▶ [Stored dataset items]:
──────

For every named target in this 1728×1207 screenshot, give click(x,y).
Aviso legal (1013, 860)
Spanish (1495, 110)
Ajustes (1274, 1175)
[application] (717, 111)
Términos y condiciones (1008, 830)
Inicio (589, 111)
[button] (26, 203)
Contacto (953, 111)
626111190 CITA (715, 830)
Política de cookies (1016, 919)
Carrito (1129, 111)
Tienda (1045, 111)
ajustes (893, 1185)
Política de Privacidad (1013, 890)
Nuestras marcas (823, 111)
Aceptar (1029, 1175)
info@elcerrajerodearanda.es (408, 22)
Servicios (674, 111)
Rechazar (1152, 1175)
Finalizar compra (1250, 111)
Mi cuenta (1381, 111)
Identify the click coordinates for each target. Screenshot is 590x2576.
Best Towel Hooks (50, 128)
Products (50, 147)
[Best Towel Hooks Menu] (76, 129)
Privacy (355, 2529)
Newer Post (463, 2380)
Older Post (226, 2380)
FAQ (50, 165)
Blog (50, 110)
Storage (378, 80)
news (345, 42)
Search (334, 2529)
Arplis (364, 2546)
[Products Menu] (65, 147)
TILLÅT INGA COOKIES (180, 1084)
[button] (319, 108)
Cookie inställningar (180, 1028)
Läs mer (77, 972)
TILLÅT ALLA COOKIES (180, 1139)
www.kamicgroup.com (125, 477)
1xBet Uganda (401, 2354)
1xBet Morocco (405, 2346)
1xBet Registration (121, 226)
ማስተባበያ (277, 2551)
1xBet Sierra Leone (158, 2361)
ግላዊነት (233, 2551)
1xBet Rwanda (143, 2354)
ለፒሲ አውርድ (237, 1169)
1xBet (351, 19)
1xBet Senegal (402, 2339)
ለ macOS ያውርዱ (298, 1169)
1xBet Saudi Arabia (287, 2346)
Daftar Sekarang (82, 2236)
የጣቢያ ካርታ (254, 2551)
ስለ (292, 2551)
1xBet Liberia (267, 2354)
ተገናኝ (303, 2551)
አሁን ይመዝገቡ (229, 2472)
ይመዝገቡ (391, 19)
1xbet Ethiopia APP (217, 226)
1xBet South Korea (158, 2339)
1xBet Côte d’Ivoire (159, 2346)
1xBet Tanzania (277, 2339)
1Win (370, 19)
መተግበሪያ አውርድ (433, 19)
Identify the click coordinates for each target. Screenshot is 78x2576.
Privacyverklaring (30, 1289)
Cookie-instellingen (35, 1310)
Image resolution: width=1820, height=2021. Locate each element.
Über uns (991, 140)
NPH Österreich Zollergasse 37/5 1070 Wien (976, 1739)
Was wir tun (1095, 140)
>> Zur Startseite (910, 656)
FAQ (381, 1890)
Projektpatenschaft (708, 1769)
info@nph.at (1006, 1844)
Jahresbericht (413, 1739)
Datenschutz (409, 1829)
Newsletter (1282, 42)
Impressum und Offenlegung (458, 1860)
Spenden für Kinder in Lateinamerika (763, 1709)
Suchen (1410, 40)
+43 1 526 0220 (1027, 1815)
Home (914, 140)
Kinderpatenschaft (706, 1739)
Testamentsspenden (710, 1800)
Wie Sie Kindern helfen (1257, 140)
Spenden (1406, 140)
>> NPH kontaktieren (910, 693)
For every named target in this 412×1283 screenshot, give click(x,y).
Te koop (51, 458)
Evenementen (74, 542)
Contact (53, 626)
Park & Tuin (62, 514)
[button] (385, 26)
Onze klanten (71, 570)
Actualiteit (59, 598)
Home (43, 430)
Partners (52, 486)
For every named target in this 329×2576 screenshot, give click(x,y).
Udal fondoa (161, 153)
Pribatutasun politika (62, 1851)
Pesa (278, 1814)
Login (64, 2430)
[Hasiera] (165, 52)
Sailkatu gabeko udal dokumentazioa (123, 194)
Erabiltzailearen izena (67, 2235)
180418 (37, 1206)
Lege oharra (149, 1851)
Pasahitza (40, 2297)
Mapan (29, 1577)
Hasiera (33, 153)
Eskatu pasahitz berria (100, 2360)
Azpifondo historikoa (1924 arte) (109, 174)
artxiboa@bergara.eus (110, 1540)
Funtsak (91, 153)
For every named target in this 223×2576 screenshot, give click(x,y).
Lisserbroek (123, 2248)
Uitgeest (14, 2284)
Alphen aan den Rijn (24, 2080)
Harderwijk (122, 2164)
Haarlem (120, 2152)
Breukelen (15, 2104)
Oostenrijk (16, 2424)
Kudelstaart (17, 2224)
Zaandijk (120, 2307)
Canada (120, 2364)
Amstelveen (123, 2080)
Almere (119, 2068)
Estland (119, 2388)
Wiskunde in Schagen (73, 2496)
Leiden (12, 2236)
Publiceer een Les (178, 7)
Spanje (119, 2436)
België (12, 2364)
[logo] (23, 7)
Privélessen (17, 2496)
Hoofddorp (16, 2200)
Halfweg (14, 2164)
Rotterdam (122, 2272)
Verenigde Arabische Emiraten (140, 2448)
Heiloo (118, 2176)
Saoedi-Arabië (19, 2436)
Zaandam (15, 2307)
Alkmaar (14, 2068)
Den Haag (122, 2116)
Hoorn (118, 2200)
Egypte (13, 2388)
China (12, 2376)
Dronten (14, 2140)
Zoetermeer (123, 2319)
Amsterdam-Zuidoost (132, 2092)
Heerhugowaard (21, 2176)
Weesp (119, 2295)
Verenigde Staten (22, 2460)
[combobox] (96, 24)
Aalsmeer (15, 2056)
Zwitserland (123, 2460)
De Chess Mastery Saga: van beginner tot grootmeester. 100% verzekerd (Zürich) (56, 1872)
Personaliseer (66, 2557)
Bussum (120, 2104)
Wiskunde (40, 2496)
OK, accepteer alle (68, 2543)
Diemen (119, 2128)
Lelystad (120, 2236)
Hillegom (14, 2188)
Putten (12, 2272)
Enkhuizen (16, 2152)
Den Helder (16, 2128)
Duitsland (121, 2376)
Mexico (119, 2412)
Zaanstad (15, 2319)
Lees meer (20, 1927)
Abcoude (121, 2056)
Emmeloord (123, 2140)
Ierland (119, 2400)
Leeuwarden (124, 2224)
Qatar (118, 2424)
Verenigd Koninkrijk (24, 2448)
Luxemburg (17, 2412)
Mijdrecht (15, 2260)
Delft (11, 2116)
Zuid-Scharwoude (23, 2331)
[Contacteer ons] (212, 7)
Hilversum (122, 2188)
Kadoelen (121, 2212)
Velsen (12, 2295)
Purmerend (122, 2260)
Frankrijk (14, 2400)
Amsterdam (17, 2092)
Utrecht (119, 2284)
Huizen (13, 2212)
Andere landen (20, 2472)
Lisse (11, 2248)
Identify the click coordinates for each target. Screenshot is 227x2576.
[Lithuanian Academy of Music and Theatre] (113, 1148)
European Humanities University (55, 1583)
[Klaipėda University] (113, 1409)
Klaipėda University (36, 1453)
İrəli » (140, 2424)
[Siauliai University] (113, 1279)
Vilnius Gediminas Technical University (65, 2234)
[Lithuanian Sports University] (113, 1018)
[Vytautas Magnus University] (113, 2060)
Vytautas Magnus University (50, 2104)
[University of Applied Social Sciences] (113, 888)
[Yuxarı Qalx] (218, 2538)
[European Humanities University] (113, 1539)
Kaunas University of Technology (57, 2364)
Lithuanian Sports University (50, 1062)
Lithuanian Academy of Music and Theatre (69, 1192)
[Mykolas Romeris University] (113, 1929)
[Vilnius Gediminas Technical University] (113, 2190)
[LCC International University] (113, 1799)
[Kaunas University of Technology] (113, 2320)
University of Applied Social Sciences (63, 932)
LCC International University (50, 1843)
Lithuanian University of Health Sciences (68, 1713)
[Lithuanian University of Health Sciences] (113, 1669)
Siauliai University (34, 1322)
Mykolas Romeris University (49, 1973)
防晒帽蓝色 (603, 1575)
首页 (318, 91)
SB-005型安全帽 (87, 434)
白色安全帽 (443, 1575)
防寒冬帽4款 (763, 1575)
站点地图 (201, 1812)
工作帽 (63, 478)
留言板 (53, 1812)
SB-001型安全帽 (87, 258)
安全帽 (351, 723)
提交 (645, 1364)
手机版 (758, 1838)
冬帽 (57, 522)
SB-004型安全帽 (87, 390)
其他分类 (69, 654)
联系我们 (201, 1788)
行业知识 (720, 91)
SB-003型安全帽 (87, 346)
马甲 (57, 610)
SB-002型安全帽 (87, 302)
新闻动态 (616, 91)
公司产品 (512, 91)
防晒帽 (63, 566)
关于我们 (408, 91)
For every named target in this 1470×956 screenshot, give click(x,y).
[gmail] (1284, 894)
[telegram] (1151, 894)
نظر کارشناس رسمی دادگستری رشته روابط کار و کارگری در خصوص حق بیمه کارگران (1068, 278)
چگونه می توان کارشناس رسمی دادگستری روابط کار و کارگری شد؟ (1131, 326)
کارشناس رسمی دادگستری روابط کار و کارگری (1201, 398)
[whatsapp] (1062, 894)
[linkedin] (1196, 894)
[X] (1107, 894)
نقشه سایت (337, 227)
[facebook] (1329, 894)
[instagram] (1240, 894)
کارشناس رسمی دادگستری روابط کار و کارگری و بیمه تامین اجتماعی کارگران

──────

▶ [TASK GOAL]:
Report the number of lines in the entries above that include the string "coordinates". Give nothing but the number.

▶ [RESPONSE AREA]:
3